Show that the Stone–Čech compactification $\beta \mathbb{Z}$ is not metrizable.

In order to show that $\beta(\mathbb Z)$ is not first countable, it will suffice to show that $|\beta(\mathbb Z)|\gt2^{\aleph_0},$ since a Hausdorff space which is separable and first countable has cardinality at most $2^{\aleph_0}$ (each point is the limit of a convergent sequence of points in a countable dense set).

The space $C=\{0,1\}^\mathbb R$ is a separable compact Hausdorff space. Define a countable dense subset $S\subseteq C$ and a surjection $f:\mathbb Z\to S.$ Since $\mathbb Z$ is discrete, $f$ is continuous, and therefore extends to a continuous surjection $g:\beta(\mathbb Z)\to C,$ showing that $|\beta(\mathbb Z)|\ge|C|=2^{2^{\aleph_0}}\gt2^{\aleph_0}.$


Suppose $\beta \mathbb Z$ is metrizable. Then, since $\mathbb Z$ is not compact, there is an $b\in \beta \mathbb Z\setminus \mathbb Z$ and since $\mathbb Z$ is dense in $\beta \mathbb Z$, there is a sequence of integers $X=\left \{ x_i \right \}_{i\in \mathbb N}$ that converges to $b$.

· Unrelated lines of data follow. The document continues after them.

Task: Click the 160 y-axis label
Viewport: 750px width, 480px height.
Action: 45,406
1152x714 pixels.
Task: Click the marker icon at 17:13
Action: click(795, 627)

Now take any two disjoint subsequences $X_1$ and $X_2$ of $X$ and note that they are closed in $\mathbb Z$. As $\mathbb Z$ inherits the metric on $\beta \mathbb Z$, it is a normal space. Therefore, there is a continuous $f:\mathbb Z\to [0,1]$ s.t.$f(X_1)=0$ and $f(X_2)=1$, which extends continuously to a $g:\beta \mathbb Z\to [0,1]$.

But $X_1$ and $X_2$ both converge to $b$ and as $g$ is continuous we must have $g(b)=g(\lim X_1)=\lim g(X_1)=\lim f(X_1)=0$ and also $g(b)=g(\lim X_2)=\lim f(X_2)=1$, which is a contradiction.

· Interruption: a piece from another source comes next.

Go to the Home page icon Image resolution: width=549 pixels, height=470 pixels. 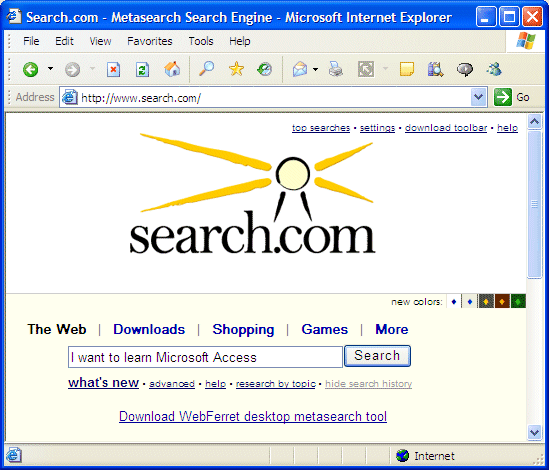[172, 69]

A compact metric space is separable.

Take an uncountable family of subsets of $\mathbb Z$, any two of which have finite intersection. Then their closures intersected with the "remainder" $\beta \mathbb Z \setminus \mathbb Z$ give you an uncountable family of pairwise disjoint open sets in the compact space $\beta \mathbb Z \setminus \mathbb Z$. So $\beta \mathbb Z \setminus \mathbb Z$ is not metrizable, and therefore of course neither is $\beta \mathbb Z$.